Every line of the listing that follows must be written out unchanged.

*** SUPPLIED MATERIAL ***

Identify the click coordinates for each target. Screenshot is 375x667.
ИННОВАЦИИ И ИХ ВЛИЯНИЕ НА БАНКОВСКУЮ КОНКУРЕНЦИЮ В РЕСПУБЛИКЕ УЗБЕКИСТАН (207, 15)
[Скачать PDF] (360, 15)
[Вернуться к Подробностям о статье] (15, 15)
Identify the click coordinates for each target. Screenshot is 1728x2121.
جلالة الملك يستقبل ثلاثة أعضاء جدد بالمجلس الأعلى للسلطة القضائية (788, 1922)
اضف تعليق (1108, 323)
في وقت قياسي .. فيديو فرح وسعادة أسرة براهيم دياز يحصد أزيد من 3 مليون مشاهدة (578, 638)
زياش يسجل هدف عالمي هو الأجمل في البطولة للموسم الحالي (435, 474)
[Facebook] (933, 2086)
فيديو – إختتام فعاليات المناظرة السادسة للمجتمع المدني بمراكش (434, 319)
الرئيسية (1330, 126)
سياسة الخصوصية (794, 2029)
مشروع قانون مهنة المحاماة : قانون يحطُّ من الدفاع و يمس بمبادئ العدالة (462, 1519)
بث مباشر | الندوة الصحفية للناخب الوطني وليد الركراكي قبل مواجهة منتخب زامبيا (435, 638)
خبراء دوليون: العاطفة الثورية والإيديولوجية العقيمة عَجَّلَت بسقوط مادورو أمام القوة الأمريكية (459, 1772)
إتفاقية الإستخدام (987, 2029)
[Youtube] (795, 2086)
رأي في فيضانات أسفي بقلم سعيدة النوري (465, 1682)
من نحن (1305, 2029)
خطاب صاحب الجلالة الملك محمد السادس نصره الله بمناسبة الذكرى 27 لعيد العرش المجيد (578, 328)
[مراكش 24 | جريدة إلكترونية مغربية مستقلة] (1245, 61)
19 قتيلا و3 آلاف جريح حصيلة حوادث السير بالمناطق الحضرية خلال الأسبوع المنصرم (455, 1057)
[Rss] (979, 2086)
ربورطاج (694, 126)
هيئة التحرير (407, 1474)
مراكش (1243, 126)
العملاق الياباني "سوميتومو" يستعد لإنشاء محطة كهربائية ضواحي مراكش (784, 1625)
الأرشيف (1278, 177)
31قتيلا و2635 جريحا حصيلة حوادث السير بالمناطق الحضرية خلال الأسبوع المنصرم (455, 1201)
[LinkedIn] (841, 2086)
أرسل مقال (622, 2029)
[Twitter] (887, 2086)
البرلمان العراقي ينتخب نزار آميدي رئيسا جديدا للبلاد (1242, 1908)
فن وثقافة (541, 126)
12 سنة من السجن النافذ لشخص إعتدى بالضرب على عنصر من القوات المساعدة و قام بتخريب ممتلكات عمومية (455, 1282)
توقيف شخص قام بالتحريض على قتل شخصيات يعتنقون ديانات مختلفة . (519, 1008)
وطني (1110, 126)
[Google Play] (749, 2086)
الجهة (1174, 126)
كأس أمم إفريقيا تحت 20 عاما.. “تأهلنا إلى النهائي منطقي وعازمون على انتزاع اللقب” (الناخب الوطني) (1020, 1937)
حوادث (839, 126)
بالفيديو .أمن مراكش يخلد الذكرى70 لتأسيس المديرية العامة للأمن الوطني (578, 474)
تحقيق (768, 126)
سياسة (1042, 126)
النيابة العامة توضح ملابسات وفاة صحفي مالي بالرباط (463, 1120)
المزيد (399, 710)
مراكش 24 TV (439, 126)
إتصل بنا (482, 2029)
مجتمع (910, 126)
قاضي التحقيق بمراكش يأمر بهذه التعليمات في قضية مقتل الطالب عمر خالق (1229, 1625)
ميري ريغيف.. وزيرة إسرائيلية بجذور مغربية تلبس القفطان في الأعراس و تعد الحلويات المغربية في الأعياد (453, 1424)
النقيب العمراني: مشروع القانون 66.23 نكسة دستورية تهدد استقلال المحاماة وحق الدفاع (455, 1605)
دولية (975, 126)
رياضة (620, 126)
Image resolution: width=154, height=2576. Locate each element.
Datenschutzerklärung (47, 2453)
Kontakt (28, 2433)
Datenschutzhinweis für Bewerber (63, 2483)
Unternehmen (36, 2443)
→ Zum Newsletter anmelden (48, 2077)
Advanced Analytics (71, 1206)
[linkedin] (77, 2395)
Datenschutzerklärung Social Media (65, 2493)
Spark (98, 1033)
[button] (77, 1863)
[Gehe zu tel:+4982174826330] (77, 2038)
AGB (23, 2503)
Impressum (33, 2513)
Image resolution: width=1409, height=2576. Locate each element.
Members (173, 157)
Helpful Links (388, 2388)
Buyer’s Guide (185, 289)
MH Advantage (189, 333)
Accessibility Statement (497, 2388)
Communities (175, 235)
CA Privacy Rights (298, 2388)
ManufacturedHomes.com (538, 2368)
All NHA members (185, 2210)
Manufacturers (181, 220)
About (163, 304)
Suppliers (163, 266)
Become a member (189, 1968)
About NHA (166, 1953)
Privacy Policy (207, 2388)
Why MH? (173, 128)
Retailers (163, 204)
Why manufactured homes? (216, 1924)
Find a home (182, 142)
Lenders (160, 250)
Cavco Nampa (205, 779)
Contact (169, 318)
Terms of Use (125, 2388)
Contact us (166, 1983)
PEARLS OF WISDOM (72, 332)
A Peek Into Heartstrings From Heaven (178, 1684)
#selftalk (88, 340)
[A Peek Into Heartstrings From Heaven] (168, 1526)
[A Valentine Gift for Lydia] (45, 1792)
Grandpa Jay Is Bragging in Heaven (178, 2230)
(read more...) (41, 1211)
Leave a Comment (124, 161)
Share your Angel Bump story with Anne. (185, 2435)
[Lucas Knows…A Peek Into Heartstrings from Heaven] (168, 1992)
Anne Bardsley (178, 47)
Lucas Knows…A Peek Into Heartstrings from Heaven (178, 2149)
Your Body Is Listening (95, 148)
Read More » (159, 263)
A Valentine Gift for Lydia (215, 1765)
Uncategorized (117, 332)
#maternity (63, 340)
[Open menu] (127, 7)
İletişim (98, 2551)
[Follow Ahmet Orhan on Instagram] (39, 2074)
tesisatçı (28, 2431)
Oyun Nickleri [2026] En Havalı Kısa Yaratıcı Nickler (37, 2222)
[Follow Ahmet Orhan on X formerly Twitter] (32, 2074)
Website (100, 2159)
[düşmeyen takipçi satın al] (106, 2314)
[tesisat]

***

YOUR SOLUTION -
Identify the click coordinates for each target. Screenshot is 375x667.
ИННОВАЦИИ И ИХ ВЛИЯНИЕ НА БАНКОВСКУЮ КОНКУРЕНЦИЮ В РЕСПУБЛИКЕ УЗБЕКИСТАН (207, 15)
[Скачать PDF] (360, 15)
[Вернуться к Подробностям о статье] (15, 15)
Identify the click coordinates for each target. Screenshot is 1728x2121.
جلالة الملك يستقبل ثلاثة أعضاء جدد بالمجلس الأعلى للسلطة القضائية (788, 1922)
اضف تعليق (1108, 323)
في وقت قياسي .. فيديو فرح وسعادة أسرة براهيم دياز يحصد أزيد من 3 مليون مشاهدة (578, 638)
زياش يسجل هدف عالمي هو الأجمل في البطولة للموسم الحالي (435, 474)
[Facebook] (933, 2086)
فيديو – إختتام فعاليات المناظرة السادسة للمجتمع المدني بمراكش (434, 319)
الرئيسية (1330, 126)
سياسة الخصوصية (794, 2029)
مشروع قانون مهنة المحاماة : قانون يحطُّ من الدفاع و يمس بمبادئ العدالة (462, 1519)
بث مباشر | الندوة الصحفية للناخب الوطني وليد الركراكي قبل مواجهة منتخب زامبيا (435, 638)
خبراء دوليون: العاطفة الثورية والإيديولوجية العقيمة عَجَّلَت بسقوط مادورو أمام القوة الأمريكية (459, 1772)
إتفاقية الإستخدام (987, 2029)
[Youtube] (795, 2086)
رأي في فيضانات أسفي بقلم سعيدة النوري (465, 1682)
من نحن (1305, 2029)
خطاب صاحب الجلالة الملك محمد السادس نصره الله بمناسبة الذكرى 27 لعيد العرش المجيد (578, 328)
[مراكش 24 | جريدة إلكترونية مغربية مستقلة] (1245, 61)
19 قتيلا و3 آلاف جريح حصيلة حوادث السير بالمناطق الحضرية خلال الأسبوع المنصرم (455, 1057)
[Rss] (979, 2086)
ربورطاج (694, 126)
هيئة التحرير (407, 1474)
مراكش (1243, 126)
العملاق الياباني "سوميتومو" يستعد لإنشاء محطة كهربائية ضواحي مراكش (784, 1625)
الأرشيف (1278, 177)
31قتيلا و2635 جريحا حصيلة حوادث السير بالمناطق الحضرية خلال الأسبوع المنصرم (455, 1201)
[LinkedIn] (841, 2086)
أرسل مقال (622, 2029)
[Twitter] (887, 2086)
البرلمان العراقي ينتخب نزار آميدي رئيسا جديدا للبلاد (1242, 1908)
فن وثقافة (541, 126)
12 سنة من السجن النافذ لشخص إعتدى بالضرب على عنصر من القوات المساعدة و قام بتخريب ممتلكات عمومية (455, 1282)
توقيف شخص قام بالتحريض على قتل شخصيات يعتنقون ديانات مختلفة . (519, 1008)
وطني (1110, 126)
[Google Play] (749, 2086)
الجهة (1174, 126)
كأس أمم إفريقيا تحت 20 عاما.. “تأهلنا إلى النهائي منطقي وعازمون على انتزاع اللقب” (الناخب الوطني) (1020, 1937)
حوادث (839, 126)
بالفيديو .أمن مراكش يخلد الذكرى70 لتأسيس المديرية العامة للأمن الوطني (578, 474)
تحقيق (768, 126)
سياسة (1042, 126)
النيابة العامة توضح ملابسات وفاة صحفي مالي بالرباط (463, 1120)
المزيد (399, 710)
مراكش 24 TV (439, 126)
إتصل بنا (482, 2029)
مجتمع (910, 126)
قاضي التحقيق بمراكش يأمر بهذه التعليمات في قضية مقتل الطالب عمر خالق (1229, 1625)
ميري ريغيف.. وزيرة إسرائيلية بجذور مغربية تلبس القفطان في الأعراس و تعد الحلويات المغربية في الأعياد (453, 1424)
النقيب العمراني: مشروع القانون 66.23 نكسة دستورية تهدد استقلال المحاماة وحق الدفاع (455, 1605)
دولية (975, 126)
رياضة (620, 126)
Image resolution: width=154, height=2576. Locate each element.
Datenschutzerklärung (47, 2453)
Kontakt (28, 2433)
Datenschutzhinweis für Bewerber (63, 2483)
Unternehmen (36, 2443)
→ Zum Newsletter anmelden (48, 2077)
Advanced Analytics (71, 1206)
[linkedin] (77, 2395)
Datenschutzerklärung Social Media (65, 2493)
Spark (98, 1033)
[button] (77, 1863)
[Gehe zu tel:+4982174826330] (77, 2038)
AGB (23, 2503)
Impressum (33, 2513)
Image resolution: width=1409, height=2576. Locate each element.
Members (173, 157)
Helpful Links (388, 2388)
Buyer’s Guide (185, 289)
MH Advantage (189, 333)
Accessibility Statement (497, 2388)
Communities (175, 235)
CA Privacy Rights (298, 2388)
ManufacturedHomes.com (538, 2368)
All NHA members (185, 2210)
Manufacturers (181, 220)
About (163, 304)
Suppliers (163, 266)
Become a member (189, 1968)
About NHA (166, 1953)
Privacy Policy (207, 2388)
Why MH? (173, 128)
Retailers (163, 204)
Why manufactured homes? (216, 1924)
Find a home (182, 142)
Lenders (160, 250)
Cavco Nampa (205, 779)
Contact (169, 318)
Terms of Use (125, 2388)
Contact us (166, 1983)
PEARLS OF WISDOM (72, 332)
A Peek Into Heartstrings From Heaven (178, 1684)
#selftalk (88, 340)
[A Peek Into Heartstrings From Heaven] (168, 1526)
[A Valentine Gift for Lydia] (45, 1792)
Grandpa Jay Is Bragging in Heaven (178, 2230)
(read more...) (41, 1211)
Leave a Comment (124, 161)
Share your Angel Bump story with Anne. (185, 2435)
[Lucas Knows…A Peek Into Heartstrings from Heaven] (168, 1992)
Anne Bardsley (178, 47)
Lucas Knows…A Peek Into Heartstrings from Heaven (178, 2149)
Your Body Is Listening (95, 148)
Read More » (159, 263)
A Valentine Gift for Lydia (215, 1765)
Uncategorized (117, 332)
#maternity (63, 340)
[Open menu] (127, 7)
İletişim (98, 2551)
[Follow Ahmet Orhan on Instagram] (39, 2074)
tesisatçı (28, 2431)
Oyun Nickleri [2026] En Havalı Kısa Yaratıcı Nickler (37, 2222)
[Follow Ahmet Orhan on X formerly Twitter] (32, 2074)
Website (100, 2159)
[düşmeyen takipçi satın al] (106, 2314)
[tesisat]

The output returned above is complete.